Barone even spared the lives of a federal judge and a federal prosecutor by exposing a mob murder plot against the pair — implicating Bonanno family boss Vincent "Vinny Gorgeous" Basciano.
“He was a gold mine,” said his former attorney, Jose Muniz, at Barone’s trial.
 
Life isn’t much better for Barone, 56, when his eyes are open.
 
And yet Barone somehow landed on the wrong side of the law.
In two particularly bizarre twists, he was ratted out by an NYPD snitch — and arrested by agents from the FBI, his employers for nearly two decades.
He was busted on a Friday afternoon after returning home from grocery shopping with his girlfriend. Barone then spent 16 nerve-wracking months in prison as the Metropolitan Detention Center buzzed with jailhouse threats against the rat in their midst.

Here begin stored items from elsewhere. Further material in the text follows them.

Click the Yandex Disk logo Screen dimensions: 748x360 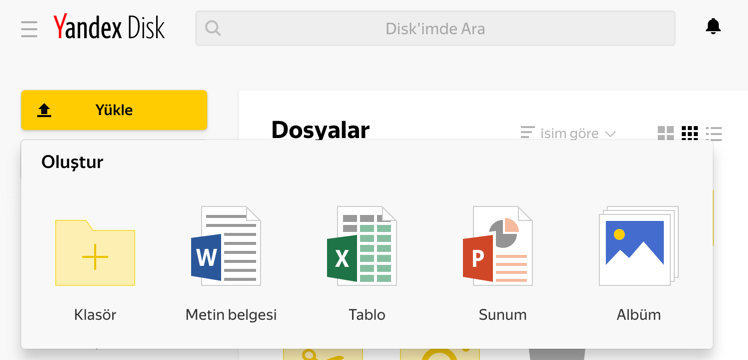click(109, 27)
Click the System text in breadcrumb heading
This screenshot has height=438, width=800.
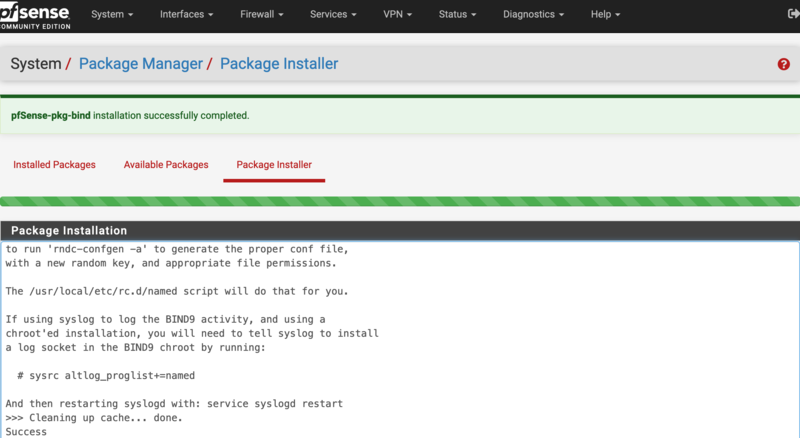[36, 64]
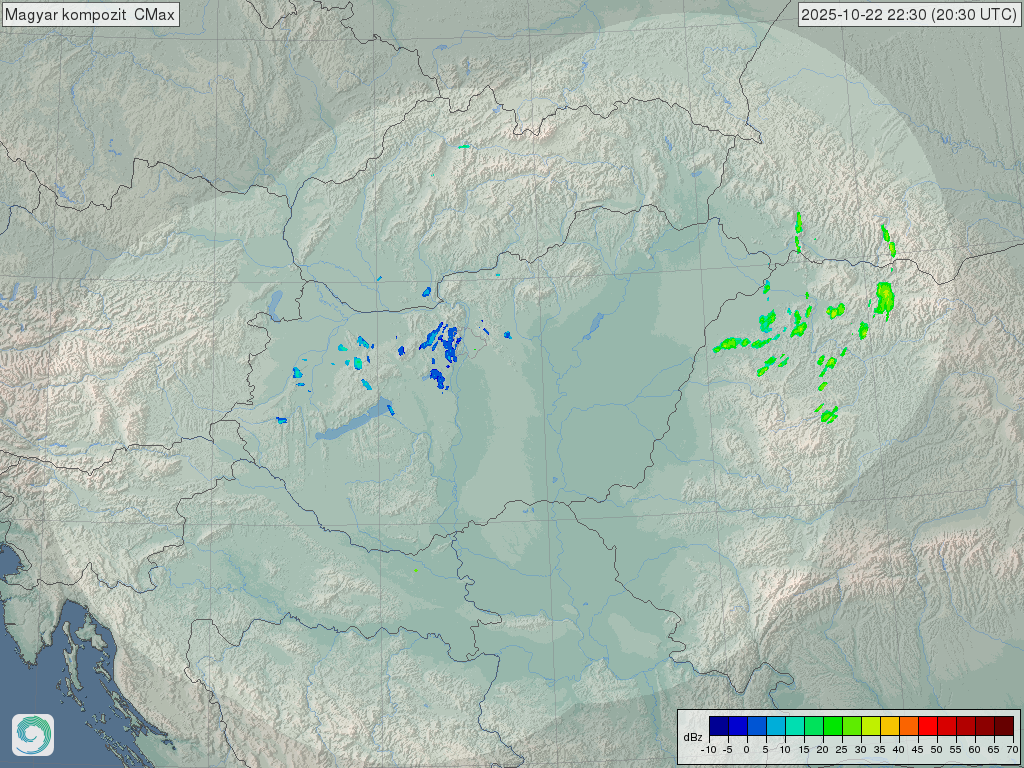This screenshot has width=1024, height=768.
Task: Click the yellow 35–40 dBZ legend swatch
Action: pos(890,726)
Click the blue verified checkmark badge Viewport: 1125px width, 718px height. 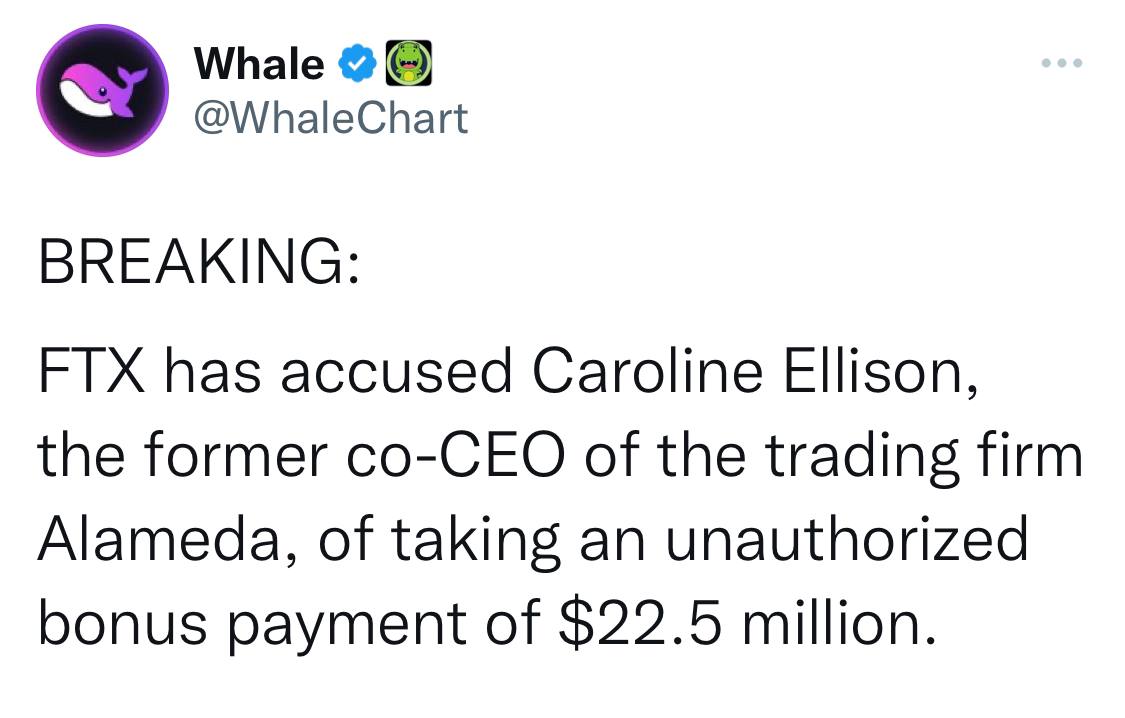[x=356, y=64]
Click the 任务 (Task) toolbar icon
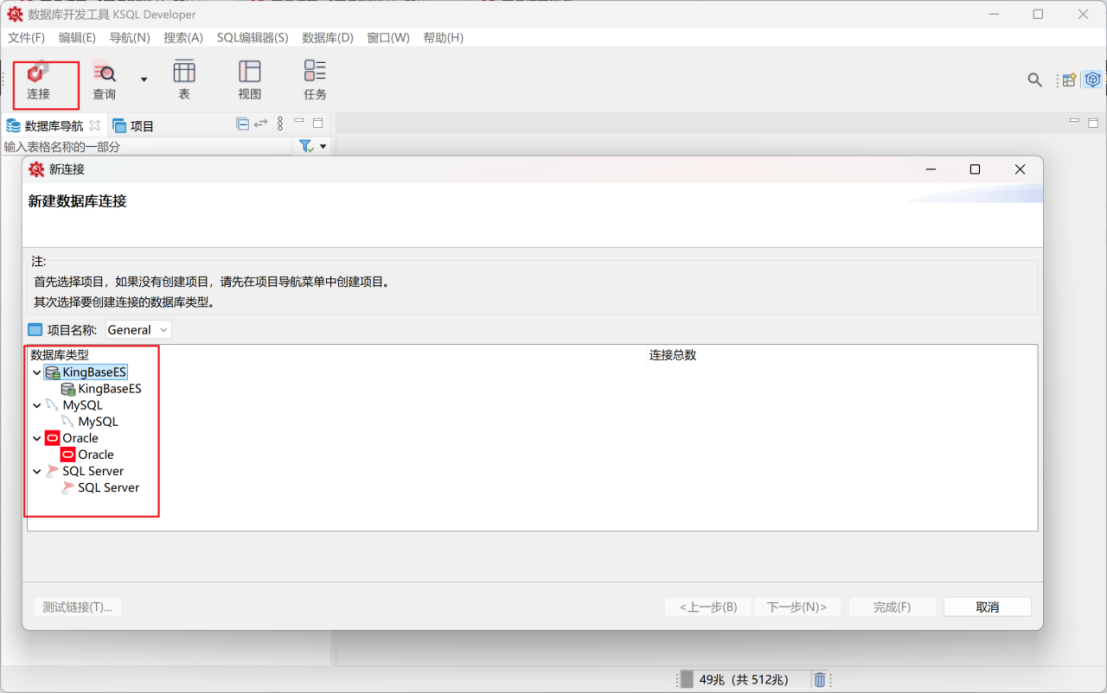This screenshot has height=694, width=1107. [x=315, y=80]
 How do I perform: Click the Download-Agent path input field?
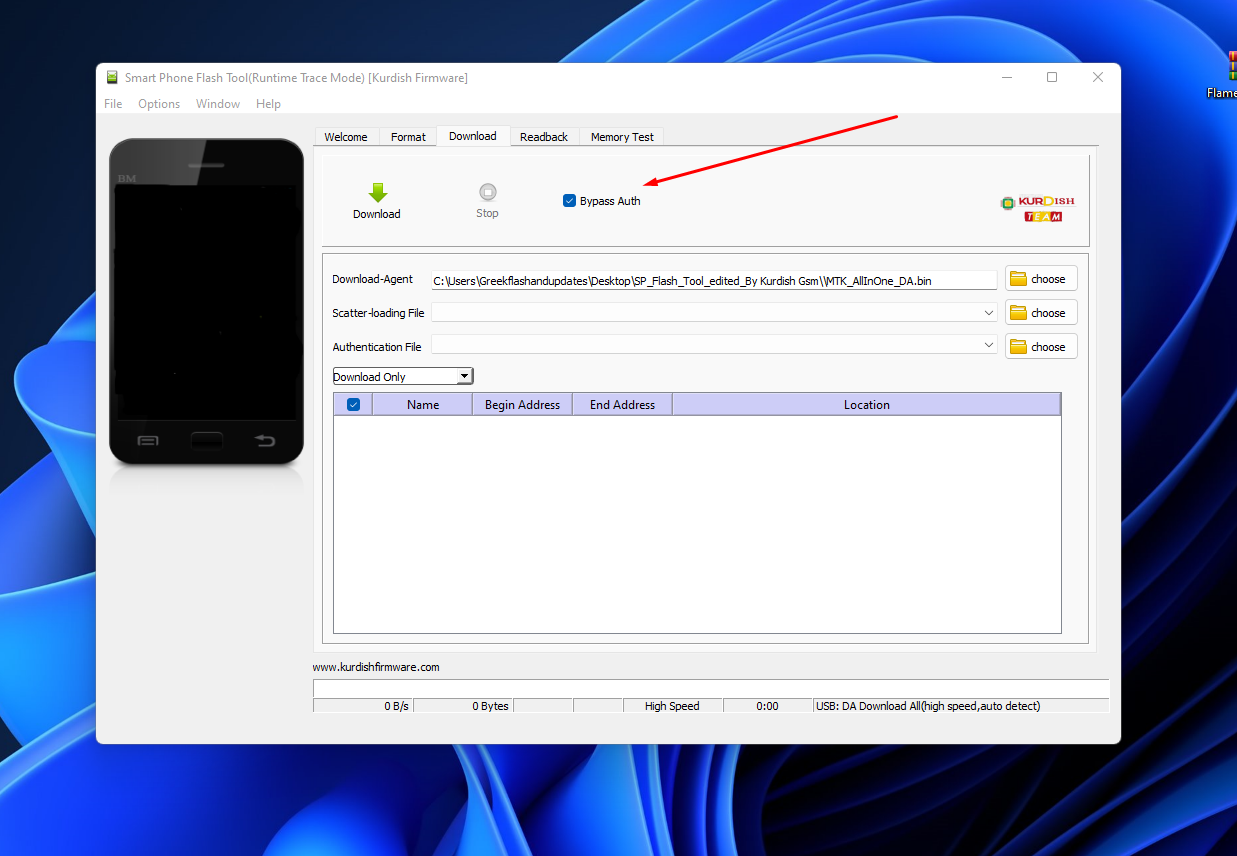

His long-ago acquittal doesn’t feel much like a win anymore.
“I got my day in court, to save my life, to beat the charges that were lied about me,” Barone said as the anniversary of his arrest approached.
“But because of the way it had to take place, my life got ruined. Why are they fighting me so hard? I’m just one little guy against the whole big government.”
While Barone’s appeal is fueled by emotion, the government’s court filings rely on legalese.
“In Barone’s underlying criminal case, the government gathered substantial evidence of Barone’s involvement in the actus reus elements of the murder for hire scheme with which he was charged,” read one recent government filing.
The feds further contend that Barone, despite his long undercover run, lacked the authority to conspire with the other informant — and was required to promptly report any details about possible crimes.
Despite all he’s lost, Barone clings to one thing: Hope that another jury can hear his story.
“That’s all I’m looking for, to get my fair share at trial,” he said. “Why can’t I get my day in court?”